Letrozole is a non-steroidal aromatase inhibitor in the same class as anastrozole, but more potent - it can suppress estradiol very strongly. It is a breast-cancer and fertility drug, used off-label by men to control estrogen and sometimes to reverse acute gynecomastia flare-ups. Its potency is exactly why it is the easiest AI to over-do.
This is an educational tracking guide. Letrozole is prescription-only. With this one, an estrogen crash is not a remote risk - it is the default failure mode of dosing too high.
What it does
- Strongly inhibits aromatase, often dropping estradiol dramatically
- Can reduce even established gynecomastia symptoms in some acute cases
- Is so potent that typical "AI doses" from milder drugs will over-suppress
- Affects bone and lipids like other AIs
Why potency demands restraint
Because letrozole can crush estradiol so completely, the low-estrogen syndrome shows up fast and hard:
- Severe loss of libido and erectile function
- Marked joint pain and stiffness
- Low mood, fatigue, lethargy
- Worsened lipids and, over time, bone loss
Many people who "hate AIs" were simply using letrozole at far too high a dose.
What to track daily
- Dose (often very small fractions, intermittent), timing
- Libido and erectile function - the fast warning sign
- Joint pain and stiffness
- Mood and energy
- Gynecomastia symptoms if that is the target
What to track weekly
- Well-being and libido trend
- Joint comfort
- Blood pressure and weight
Bloodwork worth doing
- Baseline: sensitive estradiol, testosterone, lipids
- A few days to a week after starting or changing dose: re-check sensitive estradiol
- This drug moves estradiol fast, so test sooner than with milder AIs
Realistic expectations
- A very small amount can normalise estrogen; a little more can crash it
- It is a rescue-and-titrate tool, not a daily set-and-forget one for most users
- The crash, if it happens, is uncomfortable and takes time to recover from
Common mistakes
- Dosing it like anastrozole (far too strong)

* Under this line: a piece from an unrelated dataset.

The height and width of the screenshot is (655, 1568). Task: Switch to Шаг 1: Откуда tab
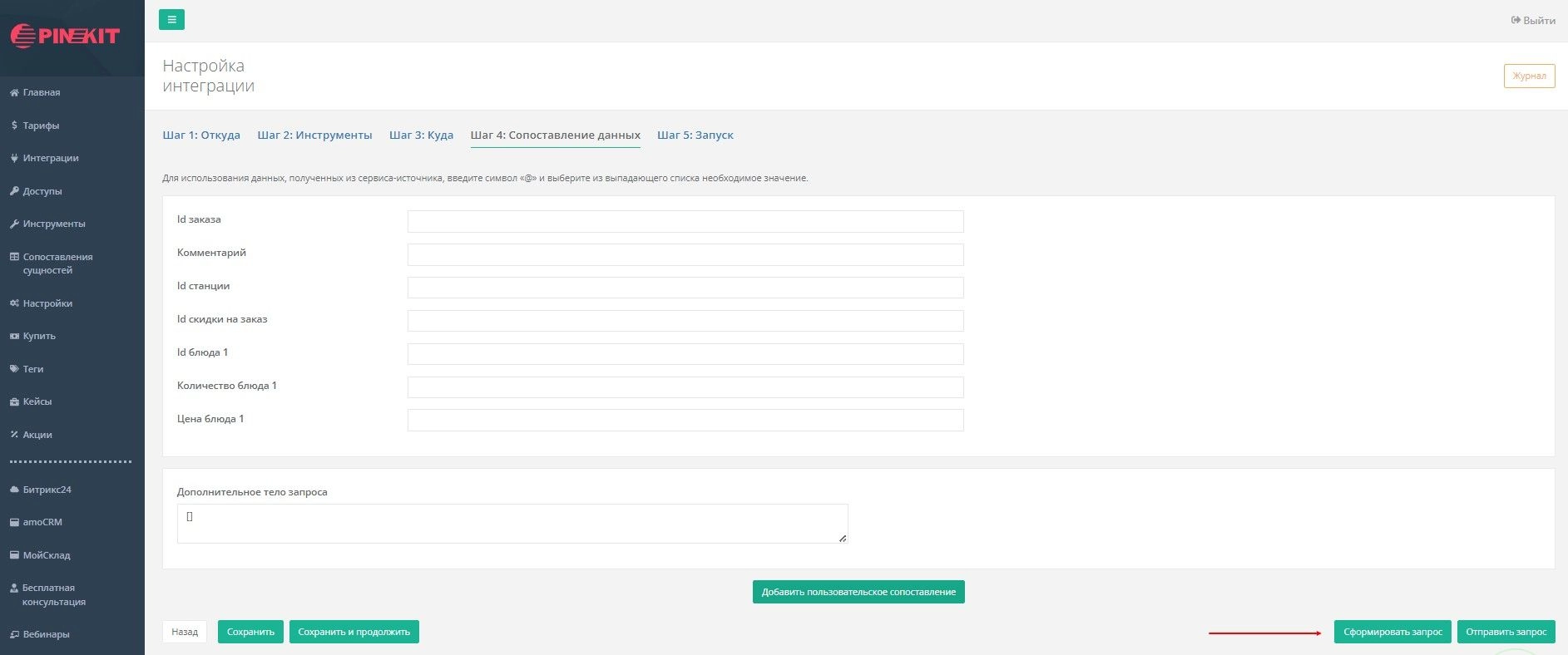click(201, 135)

- Using it daily at fixed doses without testing
- Chasing zero estrogen
- Ignoring the rapid onset of low-estrogen symptoms
A tracking template
- Pre: baseline sensitive estradiol, testosterone, lipids
- On: small intermittent dosing, daily symptom logs, re-test sensitive estradiol within a week
- Back off immediately if low-estrogen symptoms appear
Safety notes
The most potent common AI and the easiest to over-suppress, producing severe low-estrogen effects: joint pain, lost libido, low mood, adverse lipids, and bone loss with sustained use. Use the smallest effective amount, test estradiol early, and manage under a physician. Prescription-only.
Peptide IA is an educational and self-tracking tool. Nothing in this post is medical advice. Doses mentioned reflect what is commonly reported in research literature — they are not recommendations. Always consult a qualified physician before starting, changing, or stopping any protocol.